Deployment is a two-step process.

Upload S3 resources

Some of the AWS resources which we deploy -- including Glue, Lambda, and EC2 resources -- reference objects in S3. If you forget to upload these objects in advance of deployment, the pipeline may break or you may unwittingly be running old code. All S3 resources are organized within their own namespace, which allows multiple developers to simultaneously work on the pipeline without stepping on each other's toes. By convention, we use the branch name as the namespace. Run the following script to sync these objects to their respective namespaced location in S3:

python src/scripts/manage_artifacts/artifacts.py --upload --ref my-namespace

Additionally, Glue jobs currently reference a separate S3 location for their script. We have this extra step because at some point in the future we may want to have multiple versions of a Glue job running concurrently within the same namespace. This could occur if, for example, future digital health apps or future versions of existing apps change the format of the data they upload. We still need to support the processing of data in the old format, and so different jobs will reference different script versions -- and hence different S3 locations -- for their script.

The version which is used with deployment is tracked in the latest_version field of the sceptre global config. Your --ref argument should match this value.

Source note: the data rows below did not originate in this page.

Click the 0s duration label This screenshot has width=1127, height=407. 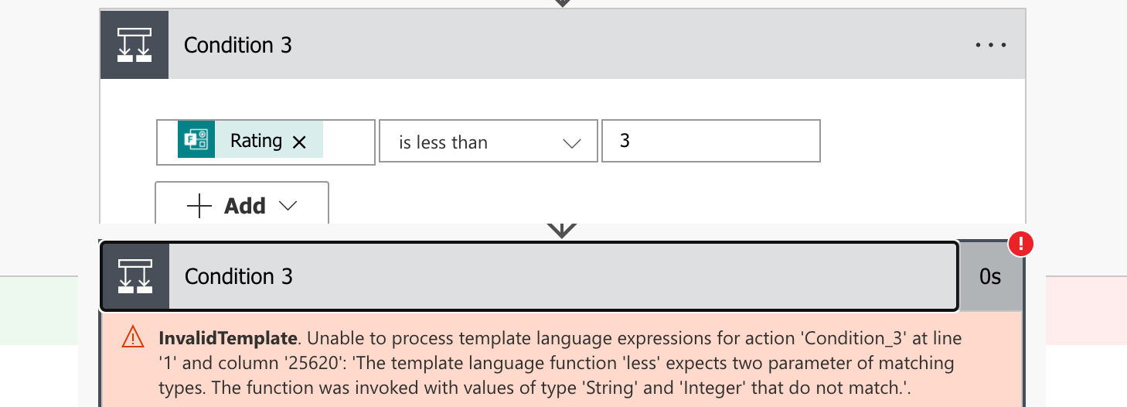point(990,276)
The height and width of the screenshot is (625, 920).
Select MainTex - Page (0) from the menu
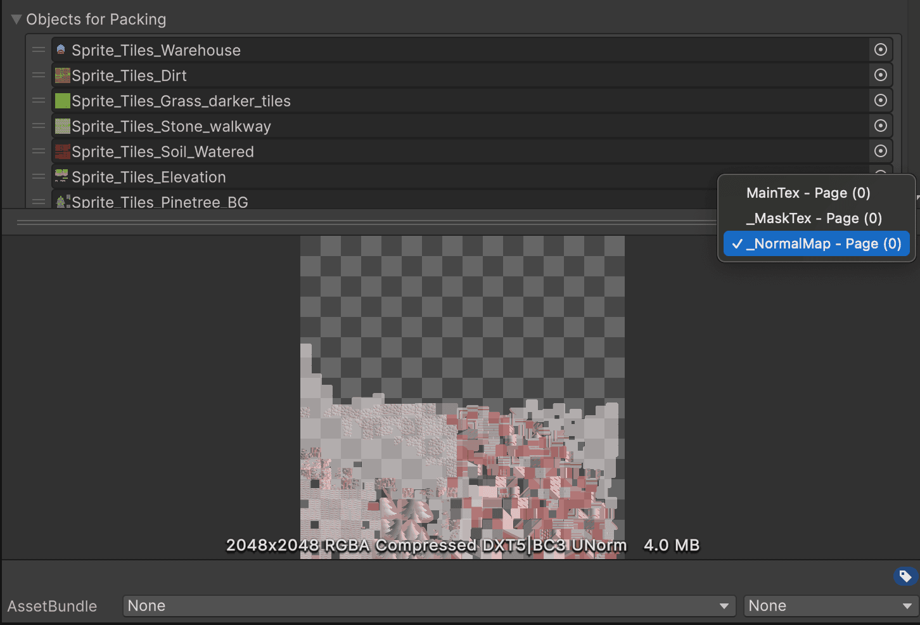click(x=808, y=193)
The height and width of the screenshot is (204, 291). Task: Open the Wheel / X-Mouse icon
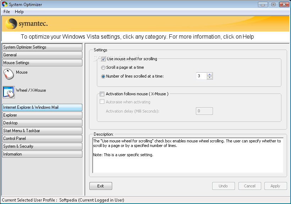pyautogui.click(x=9, y=92)
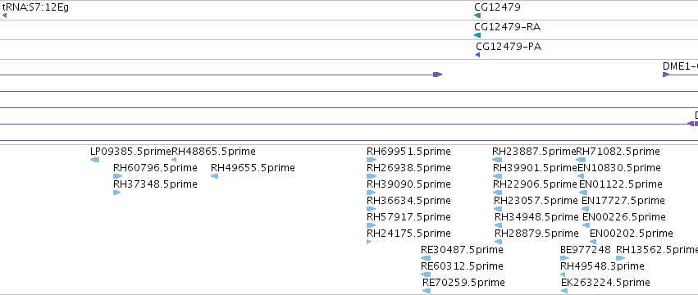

python src/scripts/manage_artifacts/artifacts.py --upload --ref 'v0.1'

Deployment with sceptre

All deployments are deployed within a namespace. By default, the namespace is bridge-downstream, but you should pass the same namespace you used above when you uploaded the S3 resources. Importantly, namespaces are not mutually exclusive in the resources they utilize. Stacks from different namespaces will still write their output to the same S3 bucket, for example. If you are deploying a stack to the development account entirely from scratch, then you would invoke sceptre like so:

sceptre --var namespace='my-namespace' launch develop

If you did not make any modifications to the shared resources (those in config/develop/ but not in config/develop/namespaced/), then it's sufficient to deploy only the namespaced stacks:

sceptre --var namespace='my-namespace' launch develop/namespaced

Similarly, to deploy to the production account with the default bridge-downstream namespace:

sceptre launch prod

You'll notice that we don't specify a namespace here and that there is no config/prod/namespaced/ folder. This is because namespaces are only useful because they allow us to deploy different versions of the same type of resource to the same account. Only one version of BridgeDownstream should ever run in production -- the production version -- and so there is effectively only one namespace in the production environment, that is, the default namespace: bridge-downstream.

For more information on using sceptre, see the docs.

CI/CD

Github Actions is used to run QA tools, tests, and automatically deploy stacks to their respective namespace upon pushing to a branch and opening and merging a PR. To see which workflows are triggered upon these events, see the workflows directory. By convention, the namespace the stack is deployed to will match the branch name, or bridge-downstream if the branch name is main.